(PASSAGE PROVIDED Opens)

Germany’s federal horticultural show takes shape in Erfurt

Pflanzbeginn für die Kräuter und Gemüse im Festungsgraben des Petersberges, Ausstellungsfläche für die Bundesgartenschau Erfurt 2021. Foto: Paul-Philipp Braun

ERFURT, Germany: Germany’s biennial Bundesgartenshau (BUGA), also known as Federal Horticultural Show, is taking shape in readiness for the show, which will burst into bloom from 20 March to 24 October, 2021. This time it is the turn of Erfurt to host the ‘Everblooming’ themed event, which organisers and ‘Erfurtarians’ say feels like ‘coming home’.

The BUGA 2021 will be held in two different parts of the city: the 36ha egapark to the west and, the 7ha Petersberg fortress with its moat and vast gardens.

Planting of the Petersberg rampants. Photo credit: Paul-Philipp Braun

Erfurt (210,000 inhabitants) is the capital of the Germany state of Thuringen and was once part of the former socialist East Germany. As such the city hosted the ‘first international horticultural exhibition of socialist countries’ that took place in 1961 on a plot of land that is today known as egapark.

The garden ranks among one of the few designed in the German Democratic Republic and is a shining example of 1960s garden design, characterised by post-war modernism. The site includes the 15th century ruins of the Cyriaksburg fortress, today home to a horticultural museum.

An absolute highlight of BUGA’s egapark site is Danakil, a 2000m2 and 11 metres tall greenhouse construction, named after the Danakil Depression, a vast desert in northern Ethiopia. The exhibition will guide visitors through deadly hot, inhospitable plains and lush green primeval forests while highlighting the vital role water plays to life. Last September, Danakils first inhabitants moved in when egapark gardener Christoph Knappe and his team released a group of Pacu (a cousin of the piranha) and Barbus fish into a new 38m3 aquarium (photo).

Closer to the Altstadt, Erfurt’s city centre, lies BUGA’s second exhibition site Petersberg. Petersberg is a citadel, built on the remains of a medieval Benedictine Monastery.

For the 2021 BUGA, its dry moat will host ‘Erfurt’s Treasure Trove of Garden Plants’, a celebration of culinary, medicinal and aromatic herb plants, some of them originally bred in Erfurt.  Friday 2 October marked an important milestone with the first Rosmarinus and  Salvia being planted on the steep ramparts with curious by-passers witnessing how the BUGA is now clearly taking shape.

The residents of Erfurt have always shown an extraordinary passion for and love of gardens so for many ‘Erfurtarians’, already the preparations for the BUGA flower show feel like coming home. So much of the country’s horticultural history is rooted in this region –Ernst Benary, for example, founded his eponymous company in Erfurt in 1843, which today is among the world’s most reputable seed companies – that it has been often dubbed the ‘cradle of horticulture’

When digging into the origins of the BUGA one will discover that the event started as an exercise in lanscaping and town planning. From the onset they proved popular, not least because they provided a welcome dose of colour and fragrance to Germany’s grey, impoverished, dreary and shattered post-war cities. The inaugural edition of BUGA took place in 1951 in Hannover. The latest edition took place in 2019 in Heilbronn while Mannheim will host the BUGA show in 2023.

(PASSAGE PROVIDED Closes)
(SUPPLIED DATA Opens)

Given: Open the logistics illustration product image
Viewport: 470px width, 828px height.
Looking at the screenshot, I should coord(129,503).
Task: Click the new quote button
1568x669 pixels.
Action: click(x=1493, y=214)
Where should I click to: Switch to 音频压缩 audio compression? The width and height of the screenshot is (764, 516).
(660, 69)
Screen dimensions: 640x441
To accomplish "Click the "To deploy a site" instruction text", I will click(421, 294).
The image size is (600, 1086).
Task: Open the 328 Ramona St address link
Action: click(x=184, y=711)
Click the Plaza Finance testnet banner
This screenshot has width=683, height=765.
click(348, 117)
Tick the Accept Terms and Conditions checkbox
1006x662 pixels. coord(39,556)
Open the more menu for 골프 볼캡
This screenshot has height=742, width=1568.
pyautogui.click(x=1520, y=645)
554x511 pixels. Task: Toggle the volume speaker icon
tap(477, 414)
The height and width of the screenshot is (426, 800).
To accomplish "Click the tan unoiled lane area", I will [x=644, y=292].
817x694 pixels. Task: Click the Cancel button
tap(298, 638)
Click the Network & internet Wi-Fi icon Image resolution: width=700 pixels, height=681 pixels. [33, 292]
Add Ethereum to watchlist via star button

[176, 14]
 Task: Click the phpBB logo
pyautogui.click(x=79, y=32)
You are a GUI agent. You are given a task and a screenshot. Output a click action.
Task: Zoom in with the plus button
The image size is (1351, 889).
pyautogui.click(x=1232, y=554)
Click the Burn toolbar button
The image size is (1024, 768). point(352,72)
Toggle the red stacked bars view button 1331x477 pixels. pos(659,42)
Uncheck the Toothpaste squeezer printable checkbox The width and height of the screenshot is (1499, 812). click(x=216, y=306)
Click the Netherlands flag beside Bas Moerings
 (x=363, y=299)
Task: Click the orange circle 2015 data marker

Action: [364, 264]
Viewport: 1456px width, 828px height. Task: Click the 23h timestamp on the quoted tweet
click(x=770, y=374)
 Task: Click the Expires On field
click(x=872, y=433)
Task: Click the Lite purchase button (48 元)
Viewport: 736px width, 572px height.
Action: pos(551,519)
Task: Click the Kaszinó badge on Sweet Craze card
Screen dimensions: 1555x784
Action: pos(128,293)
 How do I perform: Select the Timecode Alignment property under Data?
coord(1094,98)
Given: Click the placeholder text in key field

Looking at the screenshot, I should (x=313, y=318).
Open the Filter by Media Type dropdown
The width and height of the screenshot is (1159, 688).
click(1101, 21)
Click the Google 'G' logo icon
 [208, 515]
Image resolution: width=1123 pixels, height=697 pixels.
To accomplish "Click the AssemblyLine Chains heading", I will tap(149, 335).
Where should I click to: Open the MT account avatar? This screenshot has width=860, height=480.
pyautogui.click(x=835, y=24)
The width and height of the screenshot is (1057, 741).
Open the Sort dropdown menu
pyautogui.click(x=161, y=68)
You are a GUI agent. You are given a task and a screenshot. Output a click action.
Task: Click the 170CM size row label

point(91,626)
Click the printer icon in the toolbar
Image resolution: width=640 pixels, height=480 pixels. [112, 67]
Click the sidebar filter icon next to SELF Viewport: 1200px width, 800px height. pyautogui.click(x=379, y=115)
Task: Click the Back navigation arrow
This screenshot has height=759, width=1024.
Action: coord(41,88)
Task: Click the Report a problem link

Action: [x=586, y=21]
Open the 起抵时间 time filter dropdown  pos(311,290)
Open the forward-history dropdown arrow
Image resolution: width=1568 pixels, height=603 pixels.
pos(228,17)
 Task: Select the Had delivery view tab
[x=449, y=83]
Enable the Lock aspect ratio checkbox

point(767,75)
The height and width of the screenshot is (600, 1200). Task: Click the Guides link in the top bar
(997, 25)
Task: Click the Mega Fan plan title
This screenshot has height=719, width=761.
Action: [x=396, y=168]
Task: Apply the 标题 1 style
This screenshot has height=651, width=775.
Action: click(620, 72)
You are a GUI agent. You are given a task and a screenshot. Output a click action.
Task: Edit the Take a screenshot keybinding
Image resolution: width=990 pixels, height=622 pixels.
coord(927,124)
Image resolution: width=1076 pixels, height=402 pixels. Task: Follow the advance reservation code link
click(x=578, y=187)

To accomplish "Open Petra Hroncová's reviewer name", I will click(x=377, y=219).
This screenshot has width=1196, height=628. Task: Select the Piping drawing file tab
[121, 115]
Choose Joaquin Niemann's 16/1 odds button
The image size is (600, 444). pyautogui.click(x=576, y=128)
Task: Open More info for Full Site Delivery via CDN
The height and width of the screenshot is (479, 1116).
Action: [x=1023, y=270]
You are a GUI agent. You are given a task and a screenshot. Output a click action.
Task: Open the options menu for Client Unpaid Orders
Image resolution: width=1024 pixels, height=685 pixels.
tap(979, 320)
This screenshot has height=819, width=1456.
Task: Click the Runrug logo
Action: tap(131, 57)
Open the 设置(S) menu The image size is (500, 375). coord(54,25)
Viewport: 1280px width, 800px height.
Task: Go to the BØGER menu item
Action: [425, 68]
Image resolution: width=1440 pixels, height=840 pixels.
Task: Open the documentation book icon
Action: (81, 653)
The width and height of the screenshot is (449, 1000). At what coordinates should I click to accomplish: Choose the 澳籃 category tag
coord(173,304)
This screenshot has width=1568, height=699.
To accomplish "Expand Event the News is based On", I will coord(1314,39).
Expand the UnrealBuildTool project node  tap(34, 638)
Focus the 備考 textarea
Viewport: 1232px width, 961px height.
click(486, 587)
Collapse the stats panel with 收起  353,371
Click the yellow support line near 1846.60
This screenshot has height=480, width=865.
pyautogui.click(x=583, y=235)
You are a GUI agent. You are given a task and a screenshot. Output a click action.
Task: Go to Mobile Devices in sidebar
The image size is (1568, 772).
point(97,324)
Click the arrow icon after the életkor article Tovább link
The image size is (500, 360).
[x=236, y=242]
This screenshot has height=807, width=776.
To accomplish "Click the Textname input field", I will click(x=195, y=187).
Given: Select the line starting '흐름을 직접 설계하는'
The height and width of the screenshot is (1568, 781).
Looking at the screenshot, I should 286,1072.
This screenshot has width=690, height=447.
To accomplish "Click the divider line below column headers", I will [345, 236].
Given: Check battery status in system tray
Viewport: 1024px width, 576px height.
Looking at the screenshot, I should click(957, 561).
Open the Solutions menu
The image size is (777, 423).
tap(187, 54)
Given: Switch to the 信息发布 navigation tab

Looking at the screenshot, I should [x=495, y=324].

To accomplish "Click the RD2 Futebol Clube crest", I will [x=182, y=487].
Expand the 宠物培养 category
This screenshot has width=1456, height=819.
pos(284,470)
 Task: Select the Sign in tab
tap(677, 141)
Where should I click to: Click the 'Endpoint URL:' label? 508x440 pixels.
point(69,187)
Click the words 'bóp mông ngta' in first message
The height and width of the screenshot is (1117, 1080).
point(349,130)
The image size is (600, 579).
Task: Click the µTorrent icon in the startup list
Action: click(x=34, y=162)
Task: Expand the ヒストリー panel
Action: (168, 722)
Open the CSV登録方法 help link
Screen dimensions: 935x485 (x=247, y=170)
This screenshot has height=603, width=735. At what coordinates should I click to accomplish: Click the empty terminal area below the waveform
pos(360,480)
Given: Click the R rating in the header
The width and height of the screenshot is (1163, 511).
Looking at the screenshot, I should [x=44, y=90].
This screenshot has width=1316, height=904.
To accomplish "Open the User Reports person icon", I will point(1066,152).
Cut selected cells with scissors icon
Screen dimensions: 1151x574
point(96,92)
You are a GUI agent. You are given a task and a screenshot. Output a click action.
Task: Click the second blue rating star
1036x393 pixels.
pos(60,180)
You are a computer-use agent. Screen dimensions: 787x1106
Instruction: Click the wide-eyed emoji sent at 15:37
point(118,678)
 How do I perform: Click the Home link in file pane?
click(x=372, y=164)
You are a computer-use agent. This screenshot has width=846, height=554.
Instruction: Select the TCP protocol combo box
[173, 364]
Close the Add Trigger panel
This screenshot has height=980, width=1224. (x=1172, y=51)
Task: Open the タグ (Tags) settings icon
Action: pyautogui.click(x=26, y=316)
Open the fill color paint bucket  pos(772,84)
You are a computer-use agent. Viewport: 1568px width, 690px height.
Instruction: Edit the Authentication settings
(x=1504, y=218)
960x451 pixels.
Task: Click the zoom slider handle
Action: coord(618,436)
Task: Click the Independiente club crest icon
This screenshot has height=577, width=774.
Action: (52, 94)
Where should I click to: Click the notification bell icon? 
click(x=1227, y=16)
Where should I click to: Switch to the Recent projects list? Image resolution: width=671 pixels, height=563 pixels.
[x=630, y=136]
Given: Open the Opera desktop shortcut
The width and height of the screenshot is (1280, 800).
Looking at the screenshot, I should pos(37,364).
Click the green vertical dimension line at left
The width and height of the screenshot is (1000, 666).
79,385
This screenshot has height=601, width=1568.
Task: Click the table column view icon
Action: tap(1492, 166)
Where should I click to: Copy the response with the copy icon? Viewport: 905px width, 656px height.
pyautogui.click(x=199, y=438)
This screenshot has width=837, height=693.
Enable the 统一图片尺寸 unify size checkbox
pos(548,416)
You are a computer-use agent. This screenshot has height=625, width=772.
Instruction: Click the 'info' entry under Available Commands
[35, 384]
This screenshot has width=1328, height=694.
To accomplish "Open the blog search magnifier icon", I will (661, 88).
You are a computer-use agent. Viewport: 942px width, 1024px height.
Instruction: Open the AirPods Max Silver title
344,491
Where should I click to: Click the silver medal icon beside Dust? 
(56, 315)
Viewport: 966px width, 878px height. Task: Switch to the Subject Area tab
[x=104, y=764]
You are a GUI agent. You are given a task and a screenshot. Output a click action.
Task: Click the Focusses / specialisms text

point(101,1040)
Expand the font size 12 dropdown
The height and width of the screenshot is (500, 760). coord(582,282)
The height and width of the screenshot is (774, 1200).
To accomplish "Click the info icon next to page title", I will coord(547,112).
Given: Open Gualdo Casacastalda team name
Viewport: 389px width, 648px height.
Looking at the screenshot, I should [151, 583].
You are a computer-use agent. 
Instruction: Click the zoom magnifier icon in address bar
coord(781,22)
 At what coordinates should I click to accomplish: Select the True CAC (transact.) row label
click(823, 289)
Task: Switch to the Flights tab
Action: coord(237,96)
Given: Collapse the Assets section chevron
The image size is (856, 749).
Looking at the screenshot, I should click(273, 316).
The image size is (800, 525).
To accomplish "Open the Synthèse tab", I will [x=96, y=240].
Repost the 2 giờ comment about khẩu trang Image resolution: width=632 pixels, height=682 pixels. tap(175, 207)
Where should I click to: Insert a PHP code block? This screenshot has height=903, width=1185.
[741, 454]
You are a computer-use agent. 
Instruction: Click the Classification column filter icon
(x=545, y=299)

(SUPPLIED DATA Closes)

EXERCISES:
1 > Answer these questions from the article on Erfurt's horticultural show:
(a) On what dates will the 2021 show run?
(b) How tall is the Danakil greenhouse?
(c) In what year and city did the first BUGA take place?
2 > Summarize the article on Erfurt's horticultural show in two sentences.

ACTIVITY ANSWERS:
1 >
(a) From 20 March to 24 October, 2021.
(b) 11 meters.
(c) 1951, in Hannover.

2 > Erfurt, the capital of the state of Thuringen, will host the 2021 Federal Horticultural Show (BUGA) from 20 March to 24 October at two sites: the 36ha egapark, home to the Danakil greenhouse, and the 7ha Petersberg fortress, whose dry moat will feature culinary, medicinal and aromatic herb plants. Much of Germany's horticultural history is rooted in the region, and the BUGA itself began in 1951 in Hannover as an exercise in landscaping and town planning.